Saved data entries
====
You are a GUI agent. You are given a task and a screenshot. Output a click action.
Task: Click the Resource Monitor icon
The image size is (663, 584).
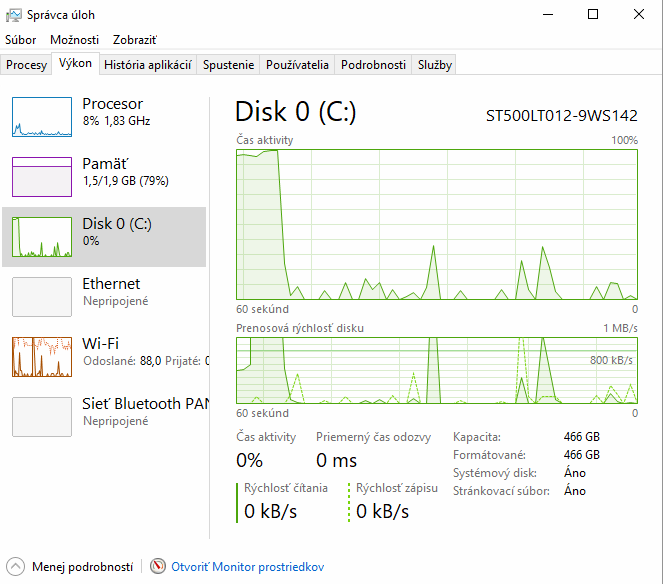click(158, 566)
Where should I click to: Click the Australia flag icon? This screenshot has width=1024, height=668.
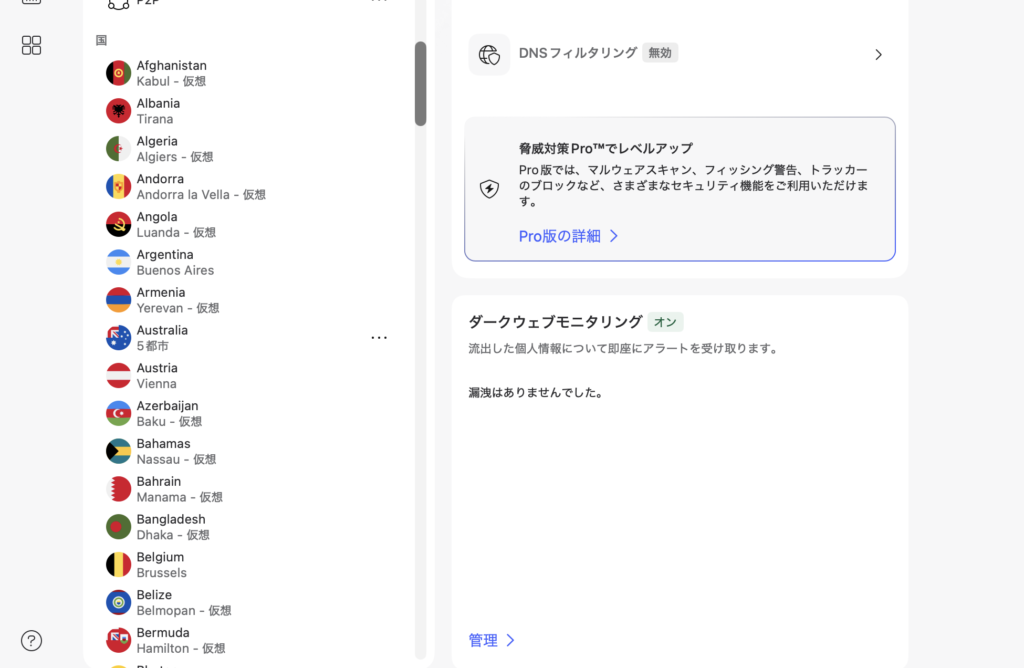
====
§ Task statement
Reproduce every record above word for word, without the pictures.

§ Complete answer
You are a GUI agent. You are given a task and a screenshot. Output a click action.
Task: Click the Resource Monitor icon
The image size is (663, 584).
click(158, 566)
Where should I click to: Click the Australia flag icon? This screenshot has width=1024, height=668.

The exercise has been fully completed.